Practical BM25 - Part 1: How Shards Affect Relevance Scoring in Elasticsearch

By Shane Connelly

This is the first post in the three-part Practical BM25 series about similarity ranking (relevancy). The next post is linked at the bottom.

Background

In Elasticsearch 5.0, we switched to Okapi BM25 as our default similarity algorithm, which is what’s used to score results as they relate to a query. I won’t get too much into BM25 vs alternative measures in this blog, but if you want an introduction to the theoretical justification of BM25, you can hop on over and watch the BM25 Demystified presentation from Elastic{ON} 2016. Instead, I’m going to cover (and hopefully demystify) the practical usage of BM25 for you, including covering the parameters that are available and what affects scoring.

Do bear in mind that this blog will largely pertain to those doing scoring of text documents. That is, it’s really focused on helping our search users. If you’re indexing logs or metrics and returning results sorted by some explicit metadata/numeric order like the timestamp, this blog may serve mostly to fill curiosity.

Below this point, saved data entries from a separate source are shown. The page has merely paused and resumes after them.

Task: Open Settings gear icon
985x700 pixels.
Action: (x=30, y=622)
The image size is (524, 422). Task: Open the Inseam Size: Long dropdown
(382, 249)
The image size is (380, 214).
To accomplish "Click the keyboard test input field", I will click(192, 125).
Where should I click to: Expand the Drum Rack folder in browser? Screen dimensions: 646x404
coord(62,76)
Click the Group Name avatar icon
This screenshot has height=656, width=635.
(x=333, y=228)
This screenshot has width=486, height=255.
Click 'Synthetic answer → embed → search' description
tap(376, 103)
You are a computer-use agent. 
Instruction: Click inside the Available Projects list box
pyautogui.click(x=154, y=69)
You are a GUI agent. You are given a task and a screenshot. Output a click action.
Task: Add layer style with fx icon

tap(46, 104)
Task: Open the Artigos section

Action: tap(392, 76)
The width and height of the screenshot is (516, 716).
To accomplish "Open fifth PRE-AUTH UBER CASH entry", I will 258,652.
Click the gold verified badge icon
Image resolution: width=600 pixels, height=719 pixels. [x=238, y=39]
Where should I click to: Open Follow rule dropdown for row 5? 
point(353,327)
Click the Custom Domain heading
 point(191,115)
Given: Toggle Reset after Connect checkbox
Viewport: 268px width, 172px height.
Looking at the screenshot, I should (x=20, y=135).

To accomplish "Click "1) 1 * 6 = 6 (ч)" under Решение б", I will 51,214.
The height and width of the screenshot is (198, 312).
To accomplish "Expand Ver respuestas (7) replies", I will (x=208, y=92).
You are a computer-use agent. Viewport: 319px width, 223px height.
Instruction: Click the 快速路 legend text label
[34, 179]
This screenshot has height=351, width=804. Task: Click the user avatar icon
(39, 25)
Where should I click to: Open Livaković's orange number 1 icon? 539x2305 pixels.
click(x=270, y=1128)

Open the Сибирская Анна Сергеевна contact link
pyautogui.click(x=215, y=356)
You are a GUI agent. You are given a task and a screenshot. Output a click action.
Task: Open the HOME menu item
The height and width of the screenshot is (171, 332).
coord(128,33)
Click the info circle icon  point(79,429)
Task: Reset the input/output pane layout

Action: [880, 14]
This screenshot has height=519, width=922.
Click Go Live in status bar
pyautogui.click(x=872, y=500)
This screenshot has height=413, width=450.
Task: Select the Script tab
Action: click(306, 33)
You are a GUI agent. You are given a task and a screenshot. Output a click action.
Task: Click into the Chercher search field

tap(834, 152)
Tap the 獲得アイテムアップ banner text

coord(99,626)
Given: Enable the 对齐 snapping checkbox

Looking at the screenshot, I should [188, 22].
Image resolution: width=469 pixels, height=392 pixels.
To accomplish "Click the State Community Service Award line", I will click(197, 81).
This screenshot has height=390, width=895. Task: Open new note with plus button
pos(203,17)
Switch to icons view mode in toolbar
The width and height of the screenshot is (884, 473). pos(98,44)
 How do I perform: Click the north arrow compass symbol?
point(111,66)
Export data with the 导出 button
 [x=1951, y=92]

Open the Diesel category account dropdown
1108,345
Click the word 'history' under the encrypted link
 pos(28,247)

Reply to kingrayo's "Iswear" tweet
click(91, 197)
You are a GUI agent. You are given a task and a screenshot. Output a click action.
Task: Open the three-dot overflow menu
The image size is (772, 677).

Understanding How Shards Affect Scoring

Since I’m hoping you’ll follow along at home, one of the first things we need to get out of the way is understanding how having more than 1 shard affects scoring, as Elasticsearch uses 5 primary shards per index by default. Let’s start off by creating an index called “people.” The settings I’m providing here would be the default (and thus unnecessary to define), but I’m going to do so anyway to be explicit for demonstration purposes. I’ll use variants of my name (“Shane Connelly”) here, but feel free to replace it with a name of your choosing if you’re following along at home.

PUT people
{
  "settings": {
    "number_of_shards": 5,
    "index" : {
        "similarity" : {
          "default" : {
            "type" : "BM25"
          }
        }
    }
  }
}

And now let’s add a document and then search for it. First, we’ll just add my first name:

PUT /people/_doc/1
{
  "title": "Shane"
}
GET /people/_doc/_search
{
    "query": {
        "match": {
             "title": "Shane"
         }
      }
}

You get 1 hit back at this point, with a score of 0.2876821. We’ll dive into how this scoring is derived in a bit, but let’s first look at what happens when we add a few more documents with different variants of my full name.

PUT /people/_doc/2
{
  "title": "Shane C"
}
PUT /people/_doc/3
{
  "title": "Shane Connelly"
}
PUT /people/_doc/4
{
  "title": "Shane P Connelly"
}

And now do the same search again:

GET /people/_doc/_search
{
    "query": {
        "match": {
             "title": "Shane"
         }
      }
}

At this point, you should indeed have 4 hits, but if you look at the scores, you may be scratching your head. Documents 1 and 3 both have a score of 0.2876821 but document 2 has a score of 0.19856805 and document 4 has a score of 0.16853254. This is something that often throws new users off. Documents 2 and 3 are very similar — they both have 2 terms and they both match “shane,” but document 2 has a much lower score. You may start to assume there’s something different about the scoring of “C” vs the scoring of “Connelly” but in fact this has to do with how the documents landed in the shards.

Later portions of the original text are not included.